AUTHOR’S NOTE

Immersing myself in the rich culture and history of Florence while writing this book was an absolute delight. I love learning how cities have changed over the centuries. Mina might have shopped in the Mercato Vecchio, site of the old Roman forum, but in Emily’s day the space had become the Piazza Vittorio Emanuele II. Today, it’s the Piazza della Repubblica. It’s hard to imagine the city without the Uffizi Galleries, but they weren’t constructed until the sixteenth century and never a part of Lorenzo de’ Medici’s Florence. It would have been at the top of Emily’s list of places to visit; but in her time, Botticelli’s Primavera was not yet housed in the museum. The famous statue of Dante that now stands on the steps of the church at Santa Croce was originally in the center of the piazza, where Emily sees it.

Agnolo bringing his illegitimate daughter into his household was inspired by Cosimo I, who did just that with his own daughter after his mistress died.

Women in Renaissance Florence did not take their husbands’ names, which is why Mina and her compatriots retain their own surnames throughout the book.

* _STORED DATA_:
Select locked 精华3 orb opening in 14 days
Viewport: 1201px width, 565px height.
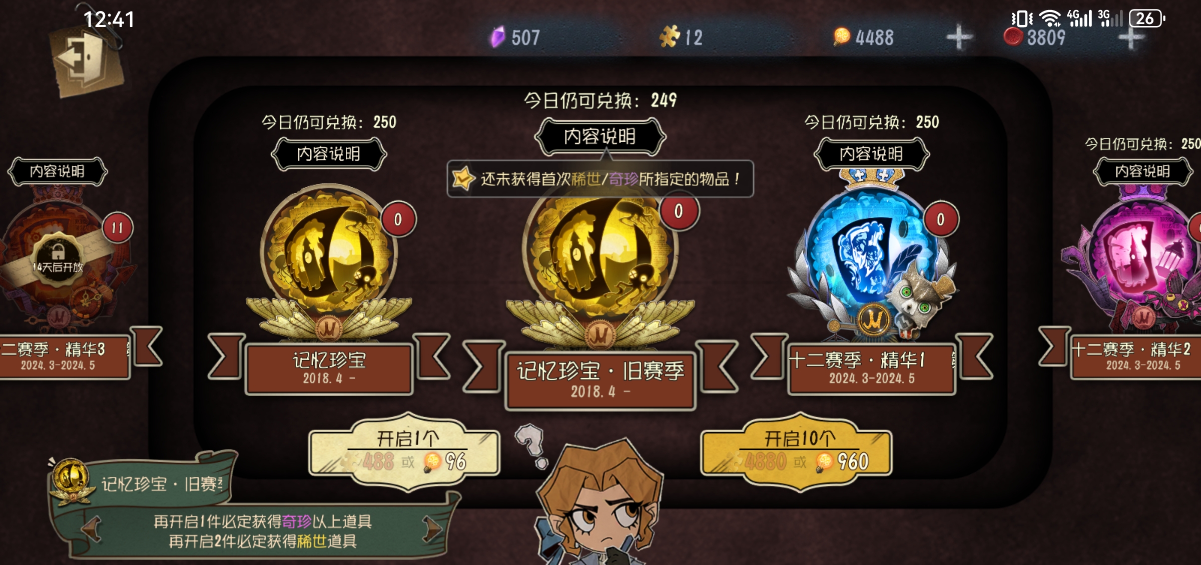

* _LIST OF TASKS_:
• a. For each statement, answer yes or no on whether it agrees with the author's note, and quote the words from the note that decide it: (i) the Uffizi Galleries were part of Lorenzo de’ Medici’s Florence; (ii) in Emily’s day the statue of Dante stood in the center of the piazza at Santa Croce; (iii) women in Renaissance Florence took their husbands’ names.
• b. Continue the author's note about Florence with new writing that follows on from its last sentence.

* _ANSWERS_:
• a.
(i) No: "they weren’t constructed until the sixteenth century and never a part of Lorenzo de’ Medici’s Florence"
(ii) Yes: "was originally in the center of the piazza, where Emily sees it"
(iii) No: "Women in Renaissance Florence did not take their husbands’ names"

• b.
The significance of the manuscripts found by Renaissance book hunters is profound. I highly recommend that all book lovers read Stephen Greenblatt’s magnificent The Swerve: How the World Became Modern to learn more about these extraordinary men.

Emily finds Lena’s body in a hidden room in the Medici Chapel. The room does exist but was not discovered until 1975, when Paolo Dal Poggetto, then director of the museum, moved a wardrobe and found a trapdoor. The walls are covered with 180 sketches, 97 of which are thought to be the work of Michelangelo. Dal Poggetto speculates that the artist may have spent two months hiding in the space when the Florentine Republic fell in 1530 and was under threat of attack by papal forces.

Signore Bastieri’s shop is based on one of my favorites in Florence, Cuoiofficine. It’s run by two brothers, Timothy and Tommaso Sabatini, who apply the seventeenth-century art of marbling paper to perfectly tanned Tuscan leather. Their work is exquisite (as you can see if you visit either the store or their website).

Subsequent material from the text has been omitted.